Growing as a group, especially when that growth is angled toward the nebulous notion of maturity, can be a tricky business. For Crystal Castles, growth involves a shift away from the manic density of their early material, manifested by recording the songs on III live in single takes, ditching much of the synths and loops, and capturing everything on analog tape. More directly, this means replacing their distinctive, pinball-hectic 8-bit sound with something more simple and direct, resulting in an album that prizes carefully structured clarity over furious torrents of chunky digital noise.
The problem is that, at least in this case, clarity is boring. III is an album of earnest, expansive electronica from a duo few are expecting such sincerity from, and it edges them directly into the middle of the road. As infuriating and exhausting as they could be on their first and second efforts, the complete lack of provocation here is much more depressing. Crystal Castles' core tension, between the inherently gentle warmth of nostalgic sound effects and the punishing grind in which they were presented, has largely vanished, along with the duo's propensity for letting loose like an over-shaken bottle of soda; here nothing emerges with much urgency, because the mixture has gone flat.
Basically, Crystal Castles have misjudged their appeal, which was in no way rooted in their ability to craft cleanly effective dance soundscapes.

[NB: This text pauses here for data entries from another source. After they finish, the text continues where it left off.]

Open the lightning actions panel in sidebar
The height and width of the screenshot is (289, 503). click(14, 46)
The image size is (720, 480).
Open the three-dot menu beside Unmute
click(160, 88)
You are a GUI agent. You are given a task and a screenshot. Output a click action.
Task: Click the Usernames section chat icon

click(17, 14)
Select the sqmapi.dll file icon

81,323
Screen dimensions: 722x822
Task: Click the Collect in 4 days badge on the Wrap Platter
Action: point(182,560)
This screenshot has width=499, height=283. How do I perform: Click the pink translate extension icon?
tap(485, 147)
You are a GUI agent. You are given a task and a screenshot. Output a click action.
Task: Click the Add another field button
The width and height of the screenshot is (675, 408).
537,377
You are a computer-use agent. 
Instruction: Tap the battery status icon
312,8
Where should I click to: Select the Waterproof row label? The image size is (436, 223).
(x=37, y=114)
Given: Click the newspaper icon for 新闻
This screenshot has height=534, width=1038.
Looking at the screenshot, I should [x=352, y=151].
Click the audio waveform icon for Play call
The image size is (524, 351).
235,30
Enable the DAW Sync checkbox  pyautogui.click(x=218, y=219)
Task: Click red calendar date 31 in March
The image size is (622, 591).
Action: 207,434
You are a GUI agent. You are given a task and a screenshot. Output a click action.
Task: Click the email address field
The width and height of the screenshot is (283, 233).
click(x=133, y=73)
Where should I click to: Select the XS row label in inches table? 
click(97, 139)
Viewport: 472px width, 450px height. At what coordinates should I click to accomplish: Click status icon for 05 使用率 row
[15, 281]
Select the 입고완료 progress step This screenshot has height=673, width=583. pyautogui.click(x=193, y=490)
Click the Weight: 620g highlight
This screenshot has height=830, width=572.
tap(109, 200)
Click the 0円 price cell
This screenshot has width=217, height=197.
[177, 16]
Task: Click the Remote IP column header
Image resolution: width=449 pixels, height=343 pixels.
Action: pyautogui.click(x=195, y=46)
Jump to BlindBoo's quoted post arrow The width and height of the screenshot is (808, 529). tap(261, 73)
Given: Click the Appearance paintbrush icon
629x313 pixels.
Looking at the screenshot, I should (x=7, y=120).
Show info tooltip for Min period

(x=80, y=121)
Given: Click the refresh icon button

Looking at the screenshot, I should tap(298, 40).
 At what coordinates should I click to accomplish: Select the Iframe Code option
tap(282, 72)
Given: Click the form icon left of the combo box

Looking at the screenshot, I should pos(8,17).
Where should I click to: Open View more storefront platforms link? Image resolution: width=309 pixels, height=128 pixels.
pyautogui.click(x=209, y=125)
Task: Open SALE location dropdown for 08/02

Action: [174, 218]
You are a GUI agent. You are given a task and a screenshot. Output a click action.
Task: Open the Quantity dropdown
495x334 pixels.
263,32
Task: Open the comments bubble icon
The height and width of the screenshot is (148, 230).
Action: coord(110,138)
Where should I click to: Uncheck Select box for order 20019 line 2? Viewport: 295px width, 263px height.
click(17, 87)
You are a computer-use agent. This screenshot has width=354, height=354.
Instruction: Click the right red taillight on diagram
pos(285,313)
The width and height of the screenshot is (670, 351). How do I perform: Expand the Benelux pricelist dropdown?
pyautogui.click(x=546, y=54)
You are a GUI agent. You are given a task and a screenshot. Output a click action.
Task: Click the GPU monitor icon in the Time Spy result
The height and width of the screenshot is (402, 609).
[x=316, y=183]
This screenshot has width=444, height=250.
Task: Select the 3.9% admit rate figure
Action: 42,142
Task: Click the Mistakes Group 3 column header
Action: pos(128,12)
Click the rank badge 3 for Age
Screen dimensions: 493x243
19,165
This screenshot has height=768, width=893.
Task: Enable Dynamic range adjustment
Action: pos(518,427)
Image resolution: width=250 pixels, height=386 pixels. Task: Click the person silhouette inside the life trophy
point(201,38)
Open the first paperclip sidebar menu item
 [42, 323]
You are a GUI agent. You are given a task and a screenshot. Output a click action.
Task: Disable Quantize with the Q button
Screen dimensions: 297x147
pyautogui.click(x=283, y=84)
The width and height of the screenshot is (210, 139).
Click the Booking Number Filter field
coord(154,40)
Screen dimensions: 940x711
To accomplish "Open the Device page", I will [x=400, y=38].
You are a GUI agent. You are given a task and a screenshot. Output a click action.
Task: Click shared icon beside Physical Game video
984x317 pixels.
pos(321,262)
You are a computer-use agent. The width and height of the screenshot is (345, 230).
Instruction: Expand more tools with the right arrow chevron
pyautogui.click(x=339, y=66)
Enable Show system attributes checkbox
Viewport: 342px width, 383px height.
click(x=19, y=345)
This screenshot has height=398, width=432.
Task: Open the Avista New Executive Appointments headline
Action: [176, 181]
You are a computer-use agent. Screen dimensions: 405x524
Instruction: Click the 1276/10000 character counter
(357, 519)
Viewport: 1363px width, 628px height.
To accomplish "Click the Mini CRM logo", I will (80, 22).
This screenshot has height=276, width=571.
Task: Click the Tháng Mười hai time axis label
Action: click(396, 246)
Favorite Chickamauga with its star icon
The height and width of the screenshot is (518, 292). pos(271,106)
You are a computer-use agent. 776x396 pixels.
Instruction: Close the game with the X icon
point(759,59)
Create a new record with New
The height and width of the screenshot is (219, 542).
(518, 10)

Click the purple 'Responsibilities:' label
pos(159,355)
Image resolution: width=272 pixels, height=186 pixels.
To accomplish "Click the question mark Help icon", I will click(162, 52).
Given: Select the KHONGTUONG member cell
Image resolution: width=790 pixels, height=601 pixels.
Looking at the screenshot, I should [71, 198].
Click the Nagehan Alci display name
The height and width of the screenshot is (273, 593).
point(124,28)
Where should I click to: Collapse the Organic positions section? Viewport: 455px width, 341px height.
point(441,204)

The shift from a direct fetishization of the past (via a frenzied mélange of recycled trigger sounds) to an indirect one (recording everything on obsolete devices) indicates a search for some greater verisimilitude, but it forgets the nasty, chockablock ruthlessness that made them interesting in the first place. More importantly, it's resulted in a dreary equalization of their aesthetic, one which not only removes most of its distinguishing characteristics, but kills the fun spot-the-sound-effect guessing game of their first two albums. Fittingly, one of the few recognizable noises here is the coin-splash audio effect from the Sonic the Hedgehog games on "Wrath of God," a sound that connotes complete vulnerability.
The continued ascent of the laptop as the primary instrument in modern music has made bedroom electronica a hopelessly crowded field, which means that an act like Crystal Castles scrapping their most recognizable elements for a flat, generalized approach probably isn't the wisest decision. The attempts here to compensate through size only inflect an environment of sameness, with every song pitched at the back of the room, equipped with an identical whisper-to-roar structure, building across long swaths of squelching repetition. Songs like "Sad Eyes" and "Telepath" may vary in their surface sounds and tempos, but they have the same air of canned deadness, something which has always been a factor in the band's music, but until now was obscured by the hyper nature of the three-ring-circus proceedings. In striving for something new, the duo has only found a more recognizable sort of tedium.